> [TASKS]:
1. In the forum thread below about promoting the Gold Refining Forum, say whether each statement agrees with the thread. Answer yes or no and quote the deciding words. (a) The promotion plan has four phases. (b) The Gold Refining Forum Hand Book is meant to be sold at a price. (c) lazersteve reports that the Gold Filled DVD is already finished.
2. In the forum thread below about promoting the Gold Refining Forum, what does aflacglobal give as the trick for getting the videos found by search engines?
3. Continue the forum thread about promoting the Gold Refining Forum from the point where it stops.
--- BEGIN PASSAGE ---
# Fuzzy Cat Productions



## aflacglobal (Aug 20, 2007)

Fuzzy Cat Productions
In association with Hamster Dance Studios is proud to present : :shock: :shock: :shock: 

:arrow: The Gold Refining Forum.

Sounds good anyway. Ok phase one of 4 phases.

1 . The press release

2. The video trailer for the forum

3. The Gold Refining Forum Hand Book. ( Retail value $ Free )

4. The distribution network ( The members of the forum )


:?: :?: :?: :?: 

Note : these are rough materials for draft pourposes only.


----------



## lazersteve (Aug 20, 2007)

Ralph,

Not a bad rough draft, I like it. Straight and to the point. Now I guess I need to get a video trailer ready for you. I hope to finish up the Gold Filled DVD in the next day or two, I've been swamped with side work all of a sudden.

Great work Ralph!


Steve


----------



## Noxx (Aug 20, 2007)

I love it 
Where do you plan to put it ?


----------



## aflacglobal (Aug 21, 2007)

Oh, I can think of a few thousand places. :wink: 

That's what i want every one else to think of to. I will put it together in a package. Once in a package all you will have to do is post the links on various website and message boards across the net. I figure if some of the forum member just make a couple of quick post a week it will grow in no time. Sort of like MLM. :wink: At the same time i will be doing my best to rock the boat. 

That's right all you information and e book snake oil salesmen. You can't sell what's free. ( were going to stop this before it starts )

All Free-------All the Time


----------



## Noxx (Aug 21, 2007)

Aflac :arrow: All right--------All the time
:lol:


----------



## aflacglobal (Aug 21, 2007)

I love it 
Where do you plan to put it ?

You know my first wife said the same thing. :shock: 


It's hard being a Pretty man in and ugly mans world.


----------



## aflacglobal (Aug 23, 2007)

Ok next step. 

THE GOLD REFINING FORUM HANDBOOK

This is just vol 1 of many to come.

The video well let's check. Nope not cleared yet. Update soon.

Update: It's live now. See what you think. Soon it will be blasted all over cyber space.  :arrow: http://www.youtube.com/watch?v=mKWuQ5kncmM

Oh how they are going to hate me. :twisted: :twisted: :twisted: 
I'll be banned from ebay for life. :shock:


----------



## Noxx (Aug 23, 2007)

Niiiiiiiiiiiiiiiice. Let see if the video gets hits.

Lol aflac, you even get your personal signature at the end. :lol:


----------



## aflacglobal (Aug 23, 2007)

8) 8) 8)


----------



## mike.fortin (Aug 23, 2007)

Aflac--you shure worked hard. Goodj ob! Mike.


----------



## aflacglobal (Aug 23, 2007)

Thanks mike. Long time no see tall fella.  

This is just one of the things to come yet. :wink:


----------



## aflacglobal (Aug 23, 2007)

Ok here’s the theory behind the videos. Yes, their is some theory to this madness. :lol: 

When i was looking for refining videos i tried the net. Sell Sell Sell ads,
That's all i got. Went to the video sites and nothing. Nothing worth a dam anyway. This is where most people would say let me look on You tube or the famous Google. 

The trick is keywords. The search engines will index these videos with my keywords. I have already registered the keywords in my account name too.
--- END PASSAGE ---
--- BEGIN DATA SHOWN ---
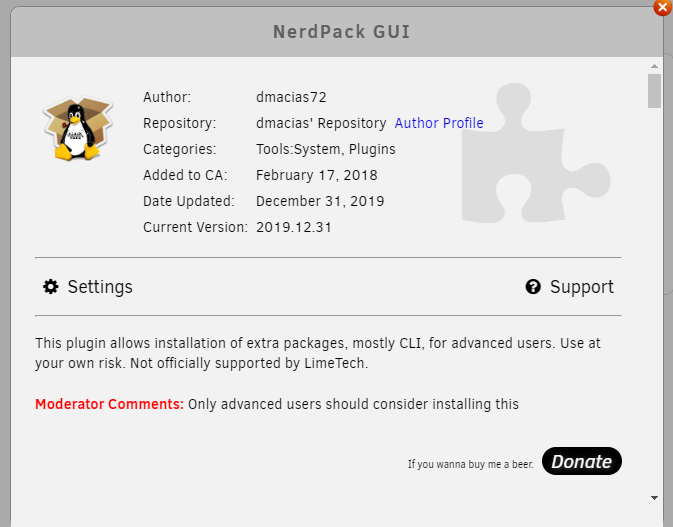Click the NerdPack penguin box icon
--- END DATA SHOWN ---
> [ANSWERS PROVIDED]:
1.
(a) Yes: "Ok phase one of 4 phases."
(b) No: "( Retail value $ Free )"
(c) No: "I hope to finish up the Gold Filled DVD in the next day or two"

2. Keywords, since the search engines will index the videos with those keywords.

3.
Example Member name >Gold refining 
Topic Of video > Gold refining
Keywords for video > Gold refining ( I used others to )

So i'm looking for gold information videos.
I go to http://video.google.com/
And enter gold refining. ( You try it )

That's all it takes. Bam i got a lead that directs them straight here.
If you want the book, You have to register to be a member. 8) 
Best of all, Google indexes you tube videos too. So it's a double whammy. Coming or going. Not bad for free. By the way. Microsoft will give you a few web site and even give you a free 1 year domain name for free.

I haven't forgot yours steve. Just waiting.

But this is only part of the master plan. 8)


----------



## aflacglobal (Aug 23, 2007)

OMG :shock: :shock: 

I registered the keyword shor also. 

Go to google video and type in shor gold. :lol: :lol: 
The old trojan horse on your ass trick.

Don't make me get Chris to whip out his calculator. lol

I wonder if you can be sued for the use of a keyword. :wink: 

<Disclaimer> All works by this author are a work of fiction and are meant to be taken as such. Besides i was talking about Daniel Shor a veteran actor, director, writer and teacher.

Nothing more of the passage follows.